* _Task brief_:
The answer must be an exact copy of the lines from the one with "Viewport: 1167px width, 778px height." through the final line below, with no pictures and nothing else.

-- -- --

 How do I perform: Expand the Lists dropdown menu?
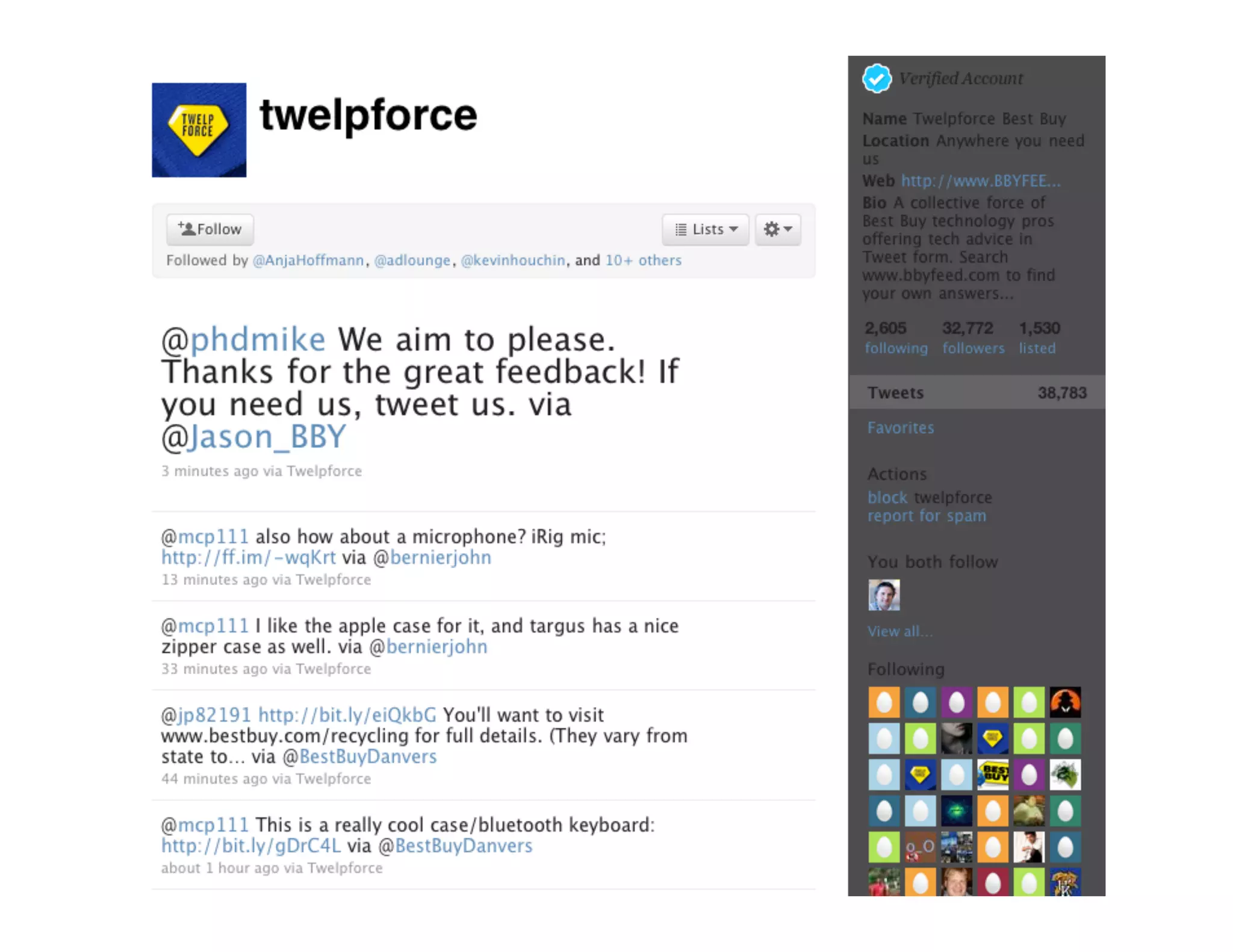(706, 229)
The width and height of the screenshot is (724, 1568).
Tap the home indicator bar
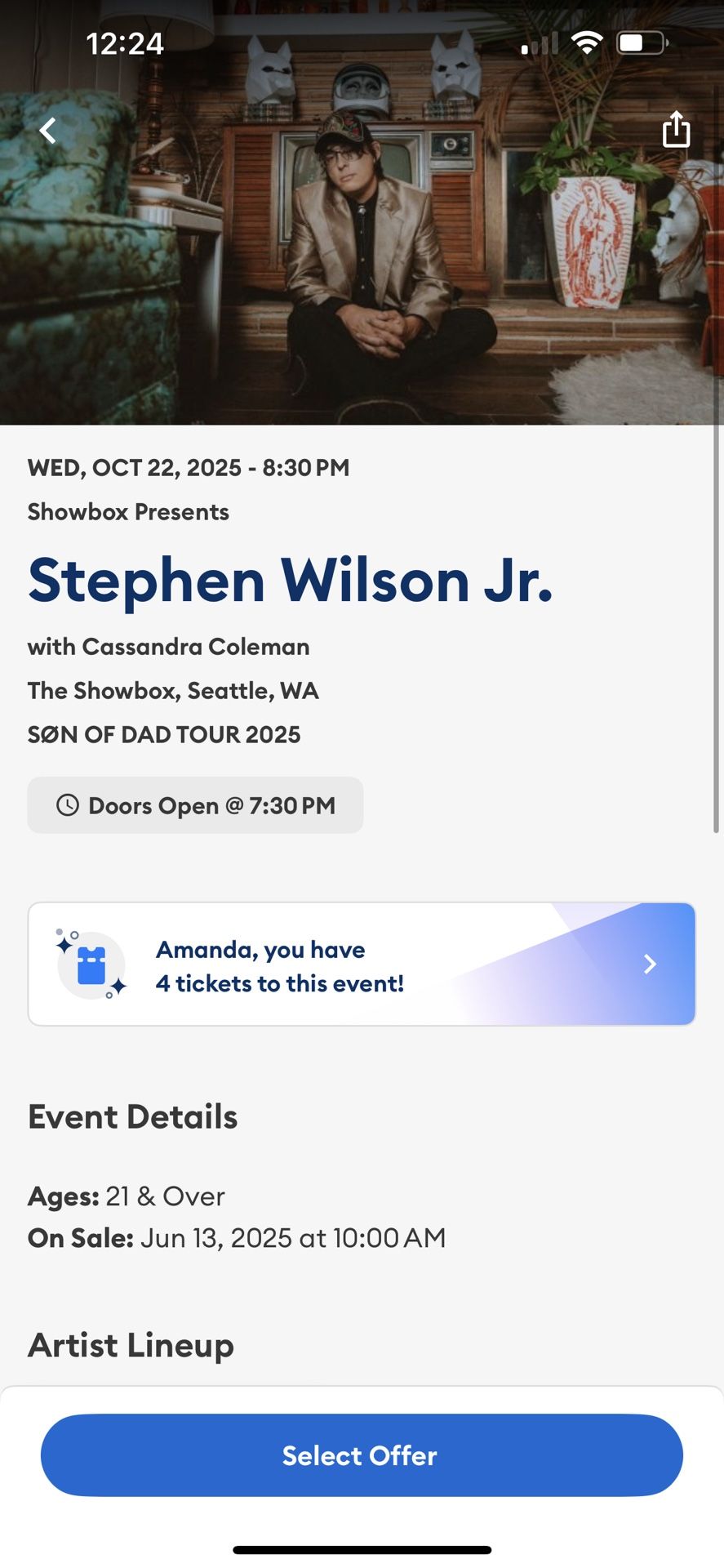(x=362, y=1548)
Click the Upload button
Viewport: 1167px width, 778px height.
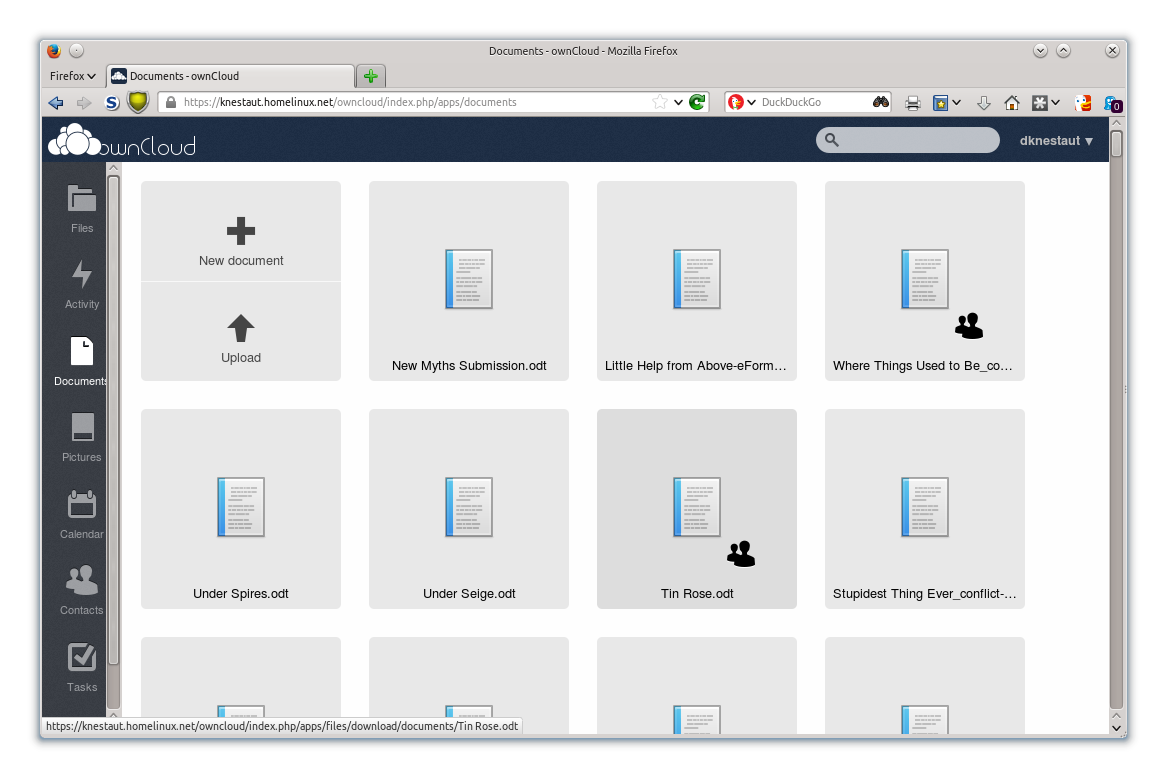[241, 332]
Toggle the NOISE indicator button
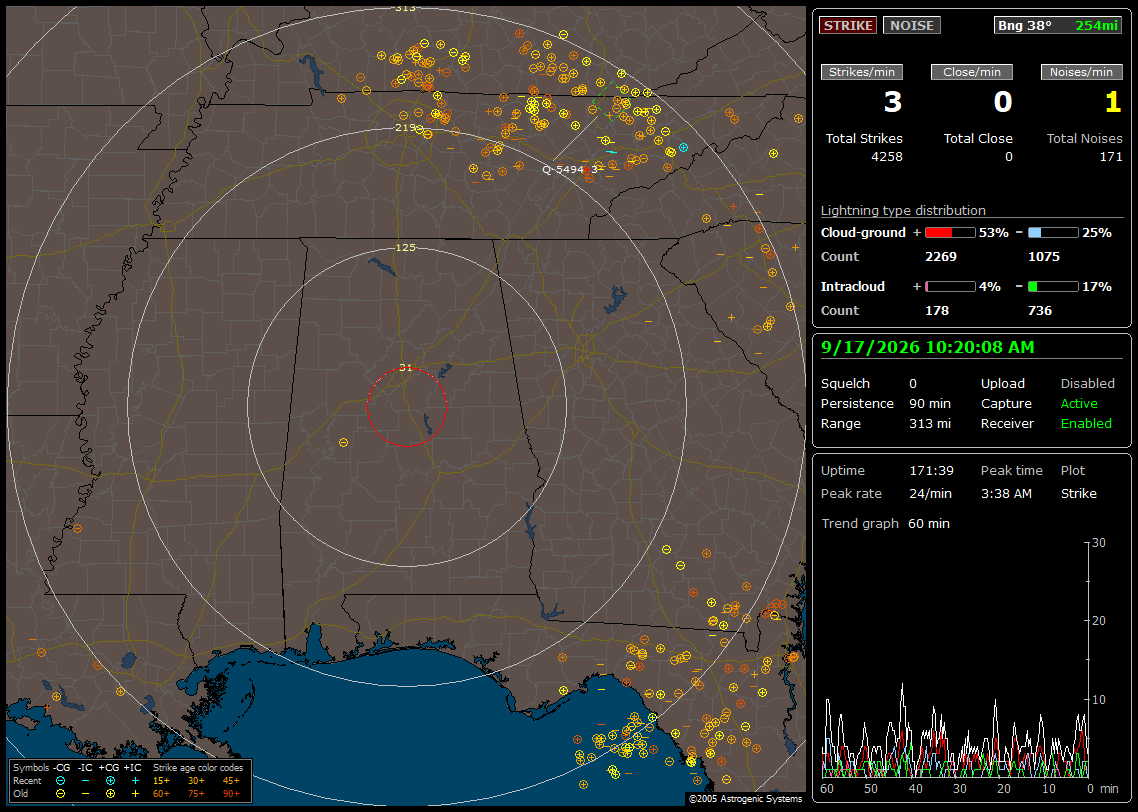Viewport: 1138px width, 812px height. (x=912, y=25)
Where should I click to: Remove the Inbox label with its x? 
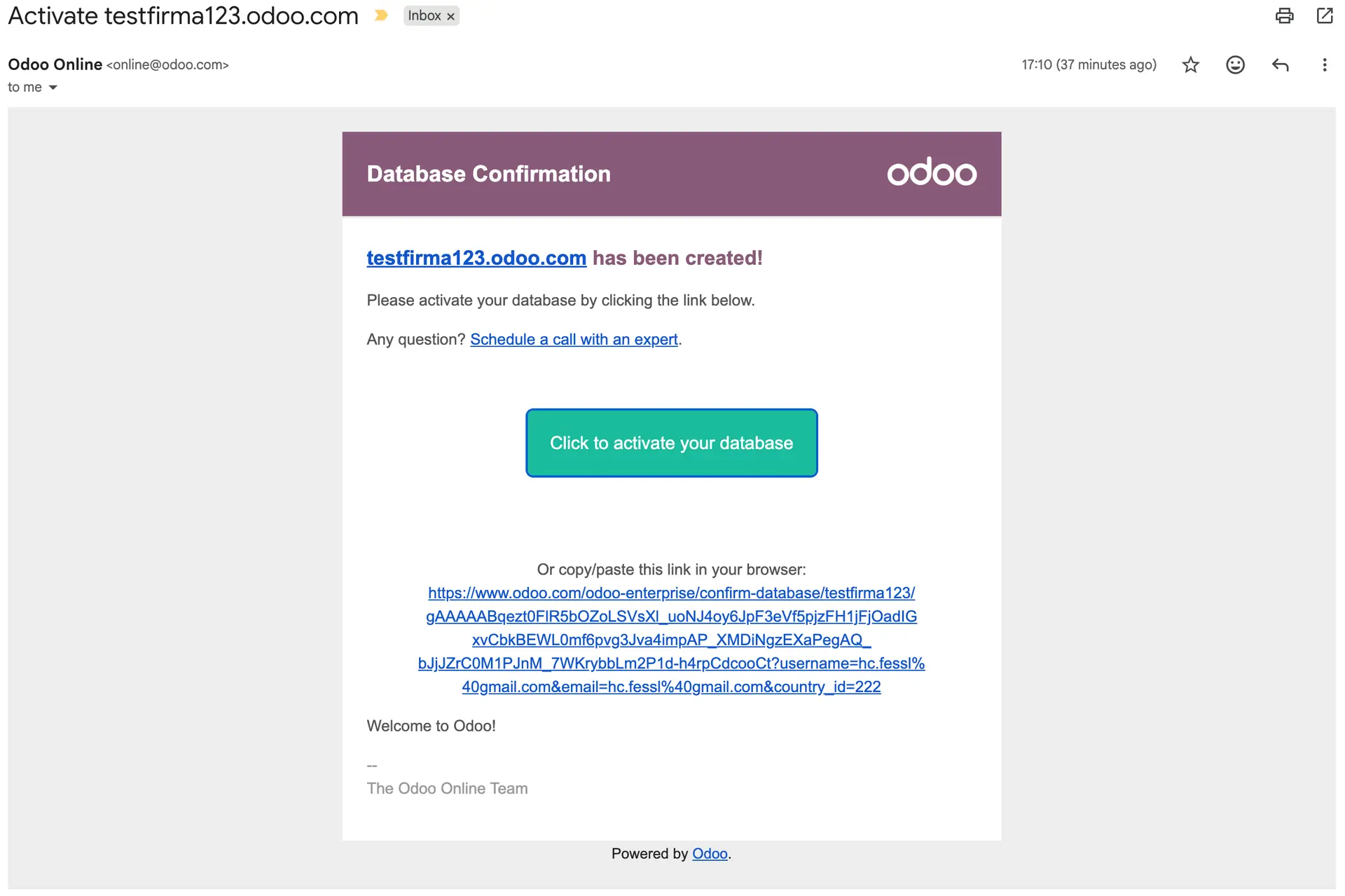pos(450,16)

-- -- --

* _Written reply_:
Viewport: 1167px width, 778px height.
[241, 332]
Toggle the NOISE indicator button
Viewport: 1138px width, 812px height. (x=912, y=25)
Where should I click to: Remove the Inbox label with its x? 
pos(450,16)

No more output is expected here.